Transplantation 医学-免疫学

CiteScore

8.50

自引率

11.30%

发文量

1906

审稿时长

1 months

期刊介绍： The official journal of The Transplantation Society, and the International Liver Transplantation Society, Transplantation is published monthly and is the most cited and influential journal in the field, with more than 25,000 citations per year. Transplantation has been the trusted source for extensive and timely coverage of the most important advances in transplantation for over 50 years.
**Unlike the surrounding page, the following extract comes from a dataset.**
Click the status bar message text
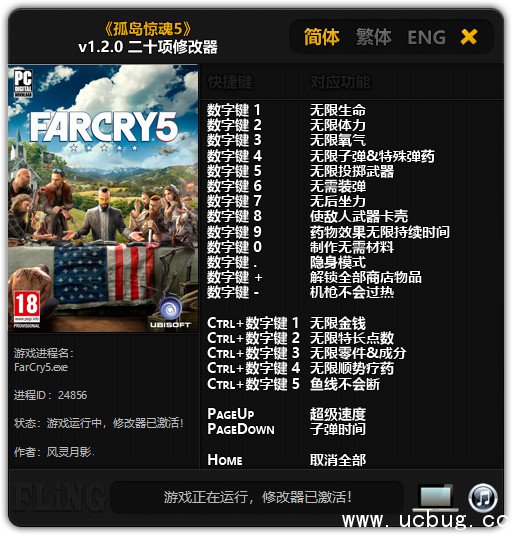The image size is (512, 535). click(258, 497)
The Editors and Editorial Board are an international group of research and clinical leaders that includes many pioneers of the field, representing a diverse range of areas of expertise. This capable editorial team provides thoughtful and thorough peer review, and delivers rapid, careful and insightful editorial evaluation of all manuscripts submitted to the journal. Transplantation is committed to rapid review and publication. The journal remains competitive with a time to first decision of fewer than 21 days. Transplantation was the first in the field to offer CME credit to its peer reviewers for reviews completed. The journal publishes original research articles in original clinical science and original basic science. Short reports bring attention to research at the forefront of the field. Other areas covered include cell therapy and islet transplantation, immunobiology and genomics, and xenotransplantation.